Describe distributions with shape, center, spread, outliers (SOCS).

Mean: x̄ = Σxᵢ / n
Median: middle value (sorted)
IQR = Q3 − Q1
Outlier rule: < Q1 − 1.5·IQR or > Q3 + 1.5·IQR
s² = Σ(xᵢ − x̄)² / (n−1) [sample variance]
  • Skewed right → mean > median; skewed left → mean < median
  • Median & IQR are resistant; mean & SD are not
  • Boxplot: min, Q1, Q2 (median), Q3, max
ExampleData: 2, 4, 4, 6, 8. x̄ = 4.8, Median = 4, IQR = 4. Outlier fence: Q1=3, Q3=7 → lower <−3, upper >13. No outliers.

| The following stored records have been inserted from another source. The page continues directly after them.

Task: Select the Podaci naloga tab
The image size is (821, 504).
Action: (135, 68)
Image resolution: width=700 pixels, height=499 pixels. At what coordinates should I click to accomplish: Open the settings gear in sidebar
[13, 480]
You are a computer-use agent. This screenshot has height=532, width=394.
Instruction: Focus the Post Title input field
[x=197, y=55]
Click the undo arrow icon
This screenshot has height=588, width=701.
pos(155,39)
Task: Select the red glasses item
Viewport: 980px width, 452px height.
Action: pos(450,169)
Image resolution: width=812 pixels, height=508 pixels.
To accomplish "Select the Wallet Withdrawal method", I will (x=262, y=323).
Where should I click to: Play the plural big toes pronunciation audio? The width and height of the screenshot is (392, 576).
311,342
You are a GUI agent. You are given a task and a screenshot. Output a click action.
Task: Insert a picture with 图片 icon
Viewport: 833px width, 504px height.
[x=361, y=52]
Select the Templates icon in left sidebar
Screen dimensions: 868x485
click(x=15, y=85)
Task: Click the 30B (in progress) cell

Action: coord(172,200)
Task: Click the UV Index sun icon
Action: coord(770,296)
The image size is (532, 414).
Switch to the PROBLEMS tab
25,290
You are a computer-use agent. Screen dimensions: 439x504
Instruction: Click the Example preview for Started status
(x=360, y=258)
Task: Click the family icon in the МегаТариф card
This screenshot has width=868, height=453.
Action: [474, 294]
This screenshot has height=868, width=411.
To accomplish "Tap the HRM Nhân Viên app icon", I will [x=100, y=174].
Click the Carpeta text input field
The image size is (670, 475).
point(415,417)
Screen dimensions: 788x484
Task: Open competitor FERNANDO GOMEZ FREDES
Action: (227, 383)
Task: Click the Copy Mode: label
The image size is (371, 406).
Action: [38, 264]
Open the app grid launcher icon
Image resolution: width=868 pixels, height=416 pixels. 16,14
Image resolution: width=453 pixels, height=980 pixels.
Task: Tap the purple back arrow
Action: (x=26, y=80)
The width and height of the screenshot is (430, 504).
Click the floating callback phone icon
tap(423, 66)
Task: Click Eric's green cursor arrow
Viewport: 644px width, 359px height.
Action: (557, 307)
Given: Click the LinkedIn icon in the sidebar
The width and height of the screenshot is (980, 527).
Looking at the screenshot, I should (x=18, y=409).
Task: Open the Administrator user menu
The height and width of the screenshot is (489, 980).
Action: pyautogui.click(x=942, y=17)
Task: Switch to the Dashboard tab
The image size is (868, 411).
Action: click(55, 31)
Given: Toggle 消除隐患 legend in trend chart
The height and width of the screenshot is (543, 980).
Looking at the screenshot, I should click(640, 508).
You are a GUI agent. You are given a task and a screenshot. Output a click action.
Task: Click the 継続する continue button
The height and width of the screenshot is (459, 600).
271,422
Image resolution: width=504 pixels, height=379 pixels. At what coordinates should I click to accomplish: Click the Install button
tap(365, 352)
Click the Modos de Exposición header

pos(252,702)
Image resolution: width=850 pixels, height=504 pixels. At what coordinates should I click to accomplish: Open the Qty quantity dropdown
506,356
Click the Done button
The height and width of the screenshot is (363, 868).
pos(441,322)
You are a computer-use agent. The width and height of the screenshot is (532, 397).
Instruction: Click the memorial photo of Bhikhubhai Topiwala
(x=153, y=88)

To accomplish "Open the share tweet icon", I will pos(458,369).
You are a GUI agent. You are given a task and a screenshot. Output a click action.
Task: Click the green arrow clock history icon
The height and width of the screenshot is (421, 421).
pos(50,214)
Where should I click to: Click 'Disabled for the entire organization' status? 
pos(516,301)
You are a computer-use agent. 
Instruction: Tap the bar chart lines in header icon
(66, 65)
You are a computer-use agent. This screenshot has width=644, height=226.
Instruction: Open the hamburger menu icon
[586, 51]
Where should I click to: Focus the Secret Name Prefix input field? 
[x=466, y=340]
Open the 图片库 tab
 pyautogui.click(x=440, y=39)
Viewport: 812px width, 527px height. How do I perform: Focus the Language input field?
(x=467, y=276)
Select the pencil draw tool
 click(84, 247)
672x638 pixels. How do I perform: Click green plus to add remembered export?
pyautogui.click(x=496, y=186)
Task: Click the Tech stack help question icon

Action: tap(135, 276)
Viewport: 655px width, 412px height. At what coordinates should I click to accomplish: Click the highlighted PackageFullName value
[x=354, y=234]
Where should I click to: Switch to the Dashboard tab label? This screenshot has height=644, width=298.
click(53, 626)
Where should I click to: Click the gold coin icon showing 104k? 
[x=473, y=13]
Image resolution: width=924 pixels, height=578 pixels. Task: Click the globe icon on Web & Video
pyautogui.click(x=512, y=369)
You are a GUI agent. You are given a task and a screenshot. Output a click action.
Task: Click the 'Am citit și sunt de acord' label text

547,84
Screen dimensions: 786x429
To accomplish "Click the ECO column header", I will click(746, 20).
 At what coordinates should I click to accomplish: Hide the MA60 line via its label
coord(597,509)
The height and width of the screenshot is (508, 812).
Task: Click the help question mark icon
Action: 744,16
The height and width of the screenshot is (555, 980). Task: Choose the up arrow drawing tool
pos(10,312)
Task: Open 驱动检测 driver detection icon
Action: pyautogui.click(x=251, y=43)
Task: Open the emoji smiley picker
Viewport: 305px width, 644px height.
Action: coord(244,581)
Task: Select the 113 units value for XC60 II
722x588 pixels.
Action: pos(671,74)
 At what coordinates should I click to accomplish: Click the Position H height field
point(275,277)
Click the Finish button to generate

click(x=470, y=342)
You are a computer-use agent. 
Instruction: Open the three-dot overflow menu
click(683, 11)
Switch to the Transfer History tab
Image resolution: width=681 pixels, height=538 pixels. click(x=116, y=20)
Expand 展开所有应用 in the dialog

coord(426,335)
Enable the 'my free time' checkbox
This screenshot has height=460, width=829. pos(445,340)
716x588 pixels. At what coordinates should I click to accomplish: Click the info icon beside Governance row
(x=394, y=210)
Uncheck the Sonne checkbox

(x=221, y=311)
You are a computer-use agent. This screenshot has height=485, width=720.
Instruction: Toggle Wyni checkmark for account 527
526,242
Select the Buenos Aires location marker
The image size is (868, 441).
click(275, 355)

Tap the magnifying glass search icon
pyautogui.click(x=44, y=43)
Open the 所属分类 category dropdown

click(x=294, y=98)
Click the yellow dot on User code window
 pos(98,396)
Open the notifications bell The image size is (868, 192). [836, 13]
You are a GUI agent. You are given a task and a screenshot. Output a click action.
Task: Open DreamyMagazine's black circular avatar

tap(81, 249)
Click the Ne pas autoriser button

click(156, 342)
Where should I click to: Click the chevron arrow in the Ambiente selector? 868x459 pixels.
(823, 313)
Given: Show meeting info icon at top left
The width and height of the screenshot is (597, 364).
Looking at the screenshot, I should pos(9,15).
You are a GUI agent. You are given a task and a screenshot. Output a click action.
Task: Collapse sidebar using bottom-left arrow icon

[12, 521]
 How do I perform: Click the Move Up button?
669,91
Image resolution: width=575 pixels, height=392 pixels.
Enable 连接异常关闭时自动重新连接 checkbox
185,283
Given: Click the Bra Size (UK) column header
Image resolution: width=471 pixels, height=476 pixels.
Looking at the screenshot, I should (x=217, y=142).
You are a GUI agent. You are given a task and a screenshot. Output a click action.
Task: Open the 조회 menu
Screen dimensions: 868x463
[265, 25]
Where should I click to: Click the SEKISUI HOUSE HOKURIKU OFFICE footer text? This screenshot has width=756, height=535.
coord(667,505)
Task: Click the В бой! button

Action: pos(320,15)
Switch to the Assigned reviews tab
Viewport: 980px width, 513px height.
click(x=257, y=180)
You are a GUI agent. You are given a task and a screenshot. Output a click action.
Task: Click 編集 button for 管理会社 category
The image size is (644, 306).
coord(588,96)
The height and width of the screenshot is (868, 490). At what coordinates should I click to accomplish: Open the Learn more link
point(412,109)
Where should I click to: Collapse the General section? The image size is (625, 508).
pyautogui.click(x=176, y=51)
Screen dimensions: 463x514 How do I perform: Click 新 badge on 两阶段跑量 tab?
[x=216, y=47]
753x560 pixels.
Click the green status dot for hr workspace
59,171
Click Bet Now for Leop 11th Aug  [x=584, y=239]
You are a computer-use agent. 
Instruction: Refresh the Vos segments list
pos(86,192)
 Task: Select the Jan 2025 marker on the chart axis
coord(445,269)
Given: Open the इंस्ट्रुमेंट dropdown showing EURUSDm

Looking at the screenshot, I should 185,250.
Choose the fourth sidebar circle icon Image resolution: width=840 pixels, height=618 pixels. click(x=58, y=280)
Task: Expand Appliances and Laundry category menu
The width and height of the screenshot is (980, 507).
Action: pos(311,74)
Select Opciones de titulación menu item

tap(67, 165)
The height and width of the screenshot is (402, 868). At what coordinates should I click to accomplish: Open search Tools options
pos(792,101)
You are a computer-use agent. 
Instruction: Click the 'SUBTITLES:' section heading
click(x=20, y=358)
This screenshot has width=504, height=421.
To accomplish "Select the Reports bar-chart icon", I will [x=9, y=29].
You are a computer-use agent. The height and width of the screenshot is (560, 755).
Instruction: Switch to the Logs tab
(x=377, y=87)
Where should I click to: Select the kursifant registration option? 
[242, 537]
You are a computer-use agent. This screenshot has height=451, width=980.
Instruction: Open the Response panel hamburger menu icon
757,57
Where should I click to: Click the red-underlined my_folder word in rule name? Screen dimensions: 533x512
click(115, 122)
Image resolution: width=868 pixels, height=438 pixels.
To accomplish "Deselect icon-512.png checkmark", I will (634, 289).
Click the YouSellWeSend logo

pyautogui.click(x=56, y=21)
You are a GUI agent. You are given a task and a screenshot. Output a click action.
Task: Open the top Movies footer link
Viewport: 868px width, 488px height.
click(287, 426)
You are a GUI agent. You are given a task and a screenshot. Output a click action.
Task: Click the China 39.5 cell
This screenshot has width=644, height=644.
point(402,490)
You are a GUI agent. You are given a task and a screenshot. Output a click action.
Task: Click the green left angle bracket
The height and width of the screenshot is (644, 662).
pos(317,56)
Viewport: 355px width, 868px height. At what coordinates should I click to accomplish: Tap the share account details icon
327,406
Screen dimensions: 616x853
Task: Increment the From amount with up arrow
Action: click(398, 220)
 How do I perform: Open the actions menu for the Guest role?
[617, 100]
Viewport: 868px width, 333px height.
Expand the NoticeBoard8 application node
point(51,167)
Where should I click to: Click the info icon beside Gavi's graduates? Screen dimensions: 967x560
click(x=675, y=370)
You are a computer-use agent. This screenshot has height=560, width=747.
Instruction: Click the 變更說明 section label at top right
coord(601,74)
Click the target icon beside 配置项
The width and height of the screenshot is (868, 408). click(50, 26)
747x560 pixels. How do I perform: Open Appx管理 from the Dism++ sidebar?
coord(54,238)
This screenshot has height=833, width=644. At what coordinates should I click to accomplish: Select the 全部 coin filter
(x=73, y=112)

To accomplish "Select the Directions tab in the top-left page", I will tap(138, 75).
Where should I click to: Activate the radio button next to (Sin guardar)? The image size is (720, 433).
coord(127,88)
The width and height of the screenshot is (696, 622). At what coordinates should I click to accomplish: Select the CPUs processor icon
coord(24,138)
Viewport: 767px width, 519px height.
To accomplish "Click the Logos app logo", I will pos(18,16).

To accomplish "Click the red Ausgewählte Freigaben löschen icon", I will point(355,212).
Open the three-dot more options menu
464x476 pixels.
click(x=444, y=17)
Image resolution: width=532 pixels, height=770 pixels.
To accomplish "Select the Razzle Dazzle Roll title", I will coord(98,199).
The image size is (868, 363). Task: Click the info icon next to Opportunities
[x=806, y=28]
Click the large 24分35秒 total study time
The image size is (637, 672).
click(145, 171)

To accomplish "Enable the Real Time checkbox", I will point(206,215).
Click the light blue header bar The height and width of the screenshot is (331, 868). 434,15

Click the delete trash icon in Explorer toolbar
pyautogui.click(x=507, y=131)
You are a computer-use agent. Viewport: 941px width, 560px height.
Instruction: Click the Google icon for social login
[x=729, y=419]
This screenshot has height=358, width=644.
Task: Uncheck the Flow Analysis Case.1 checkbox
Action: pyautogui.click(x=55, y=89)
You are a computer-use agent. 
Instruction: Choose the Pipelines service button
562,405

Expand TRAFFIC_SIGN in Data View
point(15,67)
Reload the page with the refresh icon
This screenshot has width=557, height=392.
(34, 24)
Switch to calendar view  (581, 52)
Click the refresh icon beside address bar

Unit 2 · Exploring Two-Variable Data

Scatterplot: direction, form, strength. LSRL minimizes Σ(residual)².

ŷ = a + bx
b = r·(Sy/Sx) slope
a = ȳ − b·x̄ y-intercept
r = correlation (−1 ≤ r ≤ 1)
r² = coefficient of determination (% variation explained)
  • Residual = observed − predicted = y − ŷ
  • LSRL always passes through (x̄, ȳ)
  • r measures linear association only
  • Residual plot: random scatter → linear model appropriate

Unit 3 · Collecting Data

Experiments vs. observational studies. Only well-designed experiments can establish causation.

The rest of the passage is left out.